» **About this task**
Exactly transcribe the span of lines from the one containing "Collapse the CPU [#0] DTS sensor group" through the final line of the entries, inclusive, and nothing outside it. Exclude the pictures.

##### Input for this task #####

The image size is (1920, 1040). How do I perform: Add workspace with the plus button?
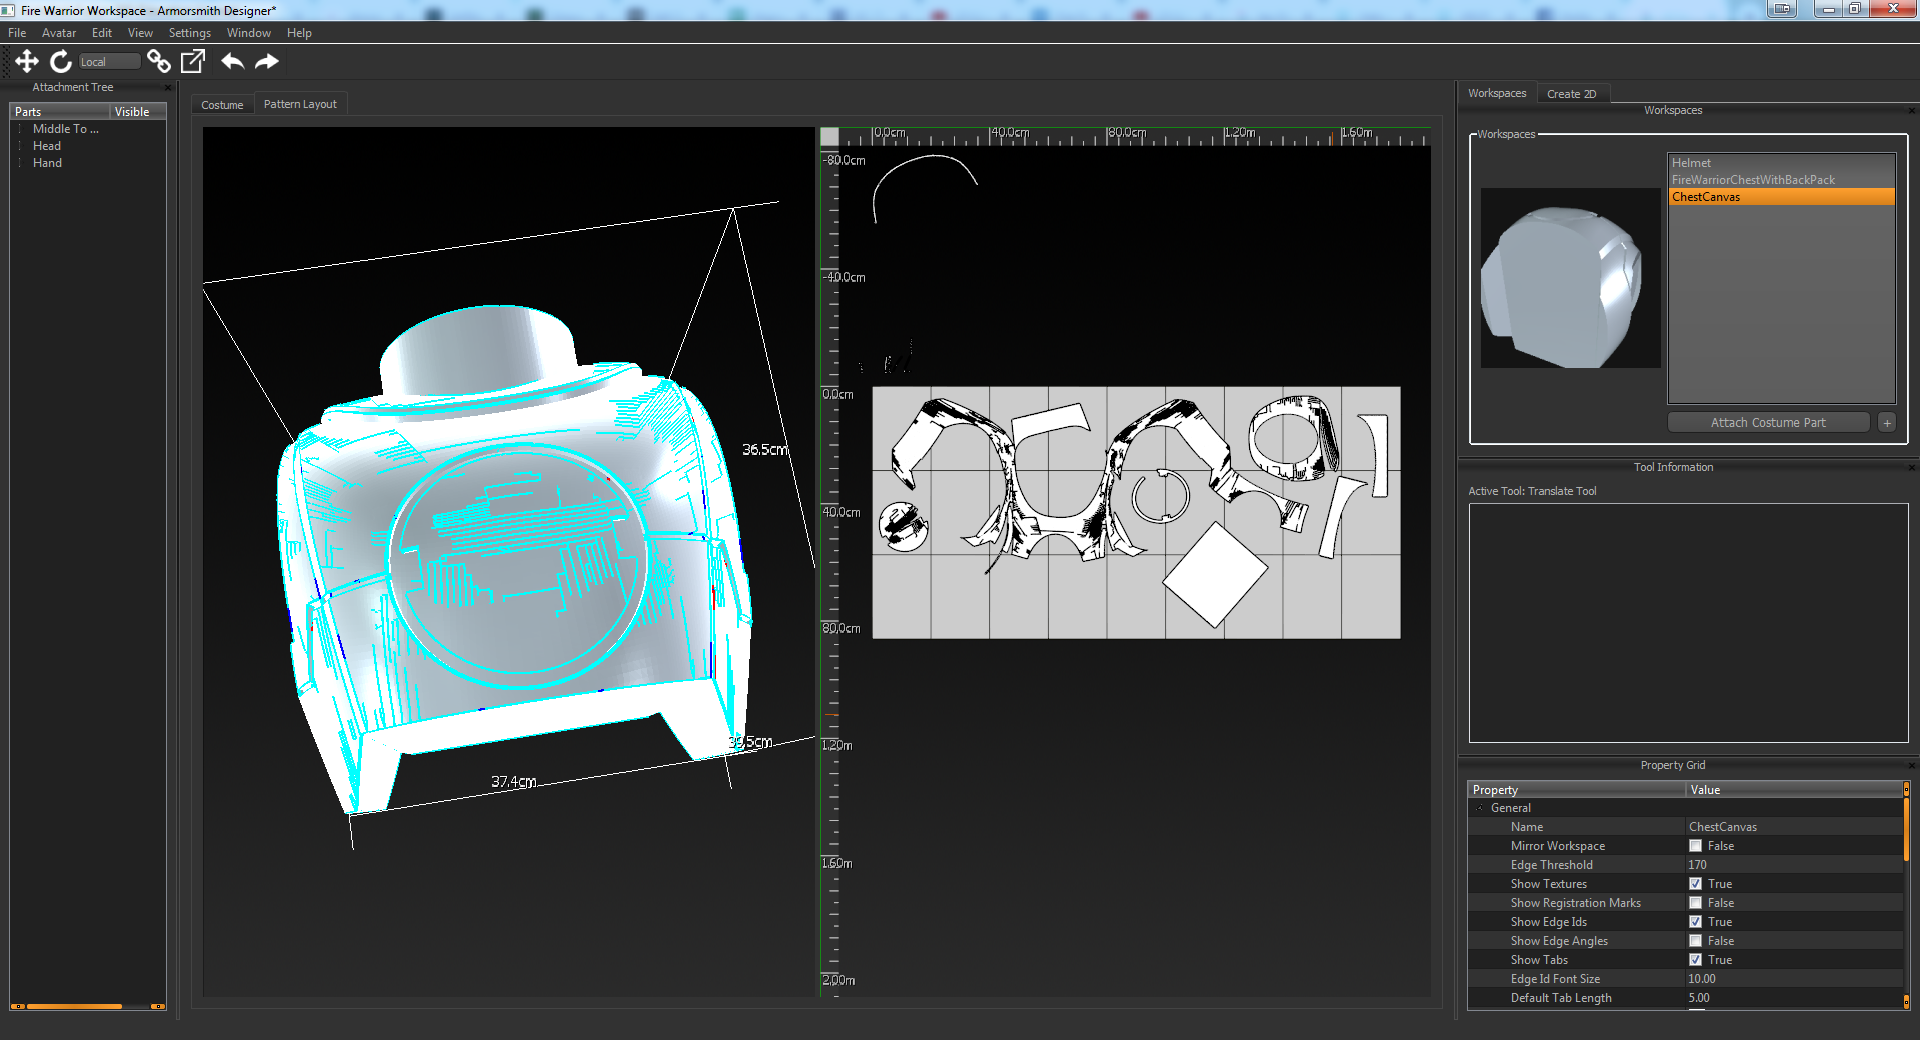pyautogui.click(x=1887, y=423)
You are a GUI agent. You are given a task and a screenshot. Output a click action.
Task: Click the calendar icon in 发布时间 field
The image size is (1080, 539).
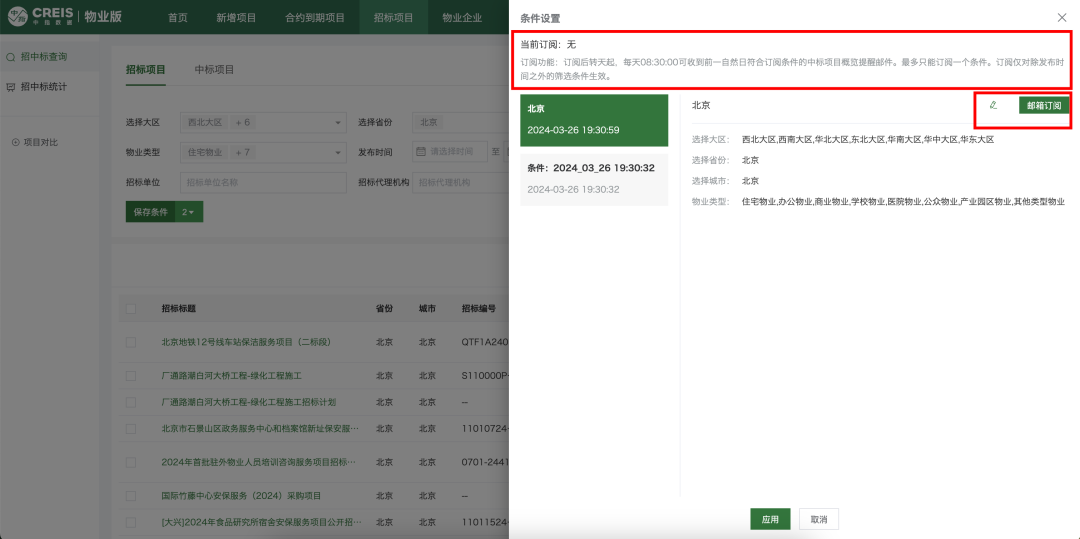422,152
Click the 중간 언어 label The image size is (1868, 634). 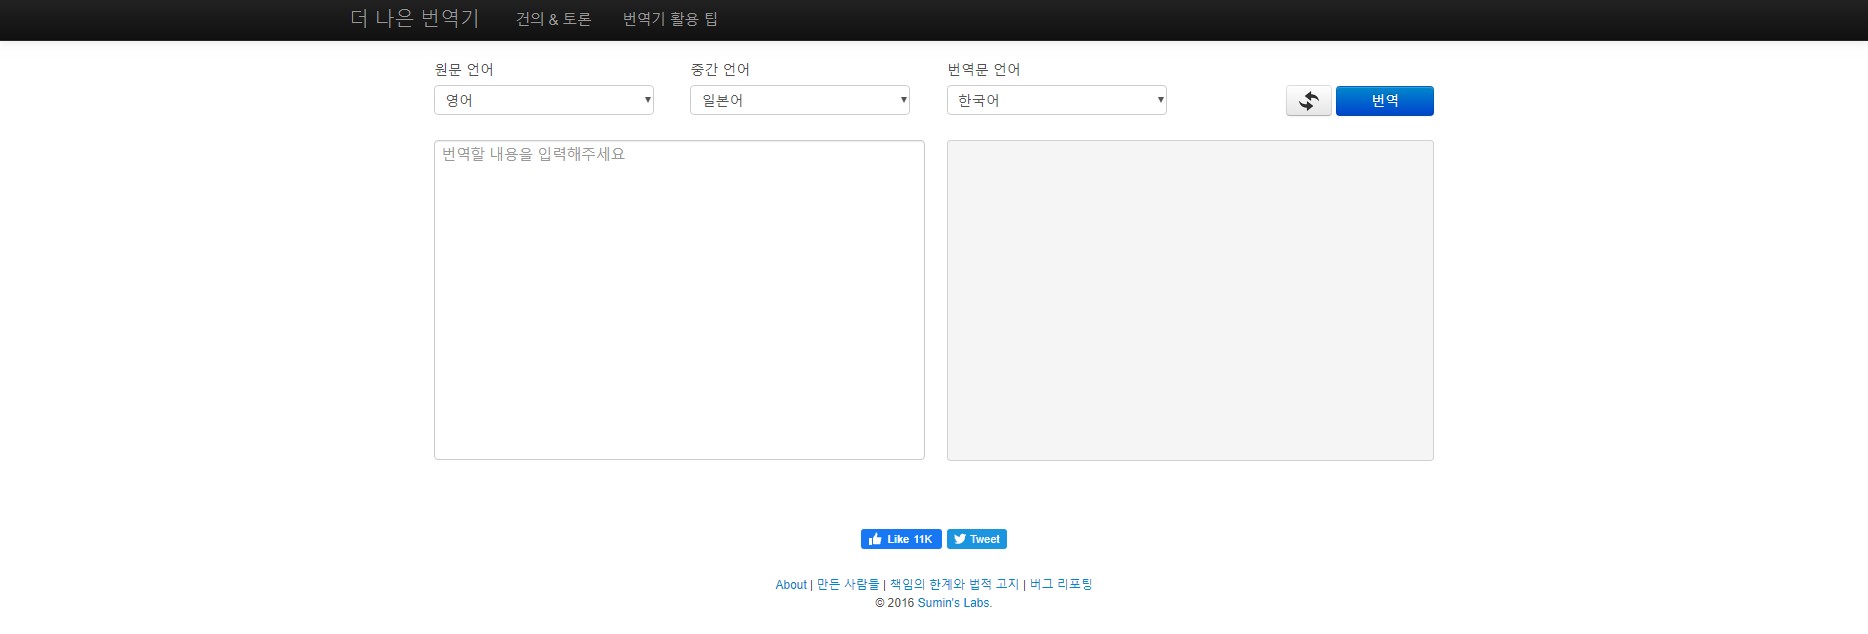pyautogui.click(x=720, y=69)
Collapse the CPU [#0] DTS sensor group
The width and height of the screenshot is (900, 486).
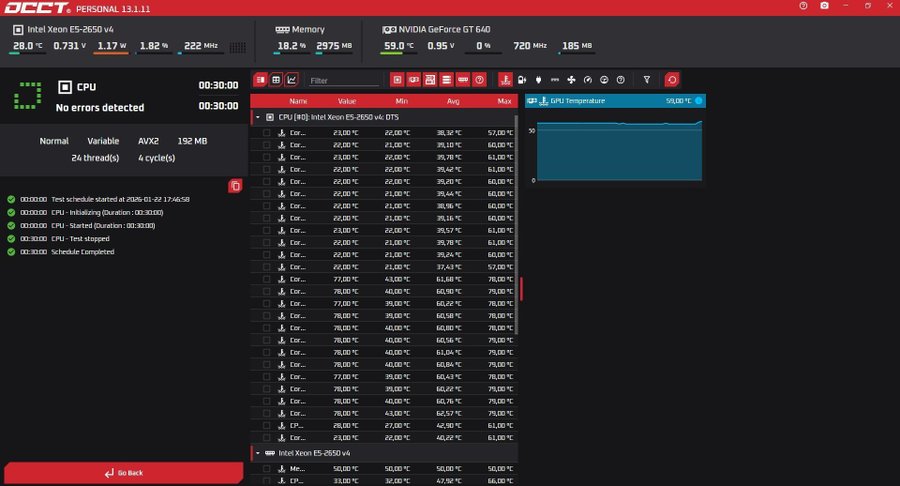257,117
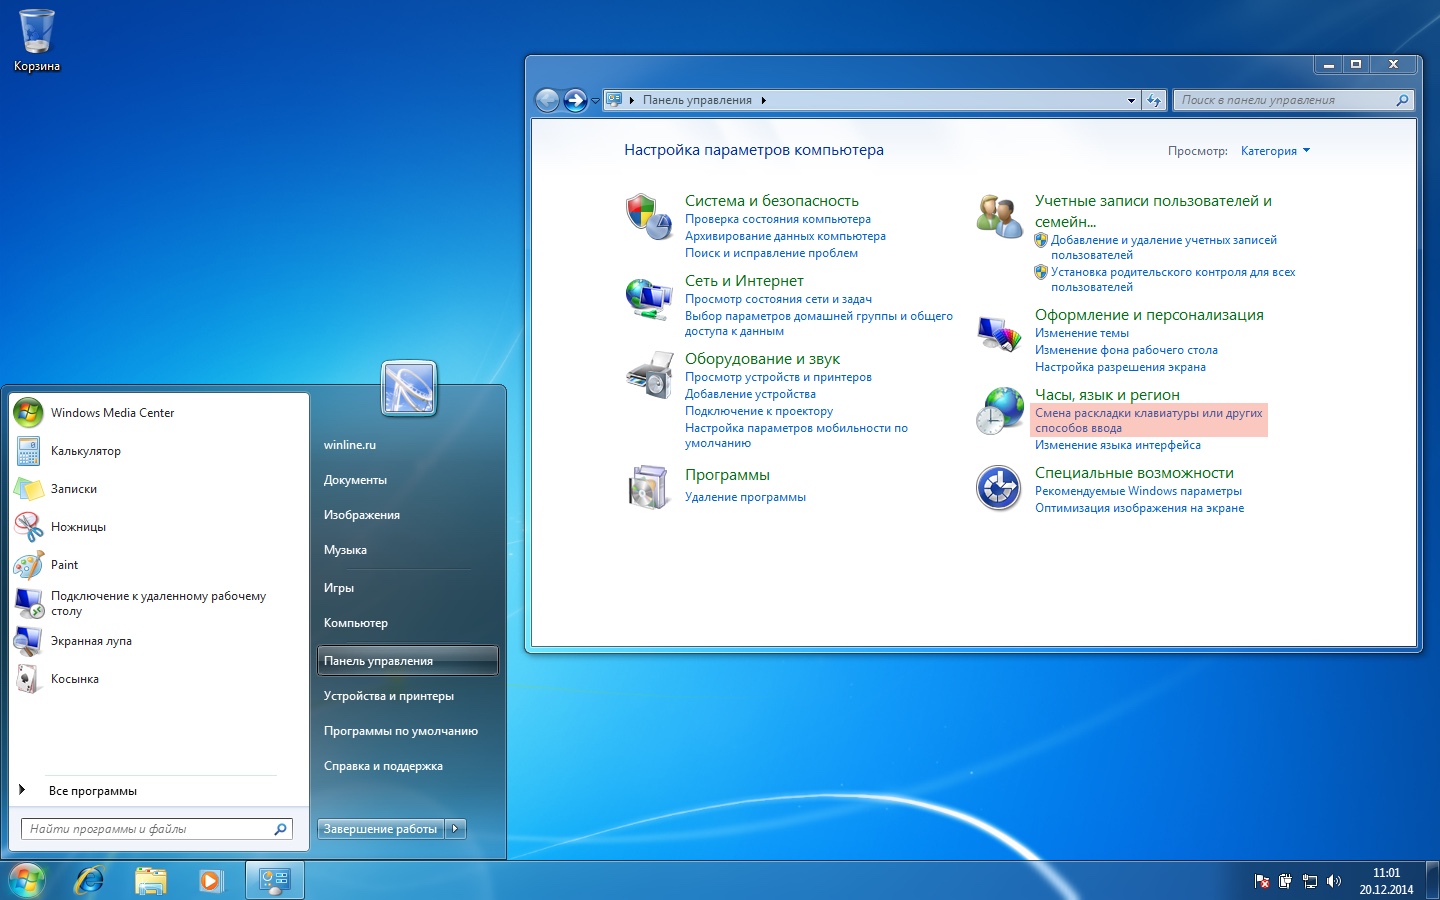Open Учетные записи пользователей icon
This screenshot has width=1440, height=900.
point(997,214)
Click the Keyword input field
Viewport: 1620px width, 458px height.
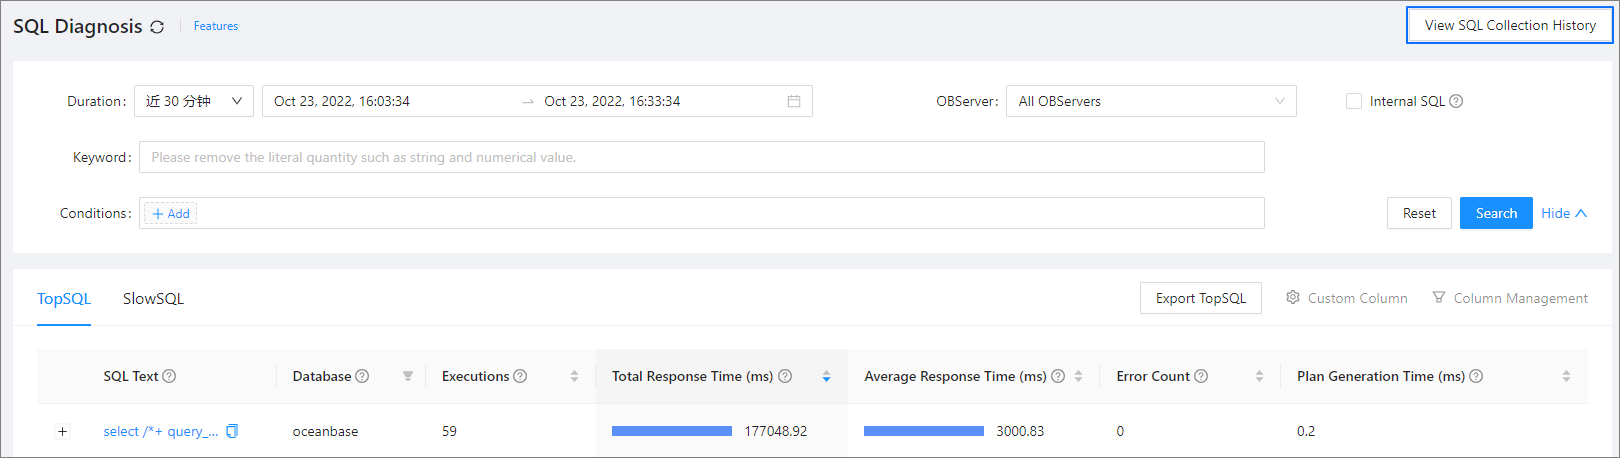click(x=700, y=157)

#####

» **Output below**
Collapse the CPU [#0] DTS sensor group
The width and height of the screenshot is (900, 486).
257,117
Open Учетные записи пользователей icon
This screenshot has width=1440, height=900.
point(997,214)
Click the Keyword input field
Viewport: 1620px width, 458px height.
click(x=700, y=157)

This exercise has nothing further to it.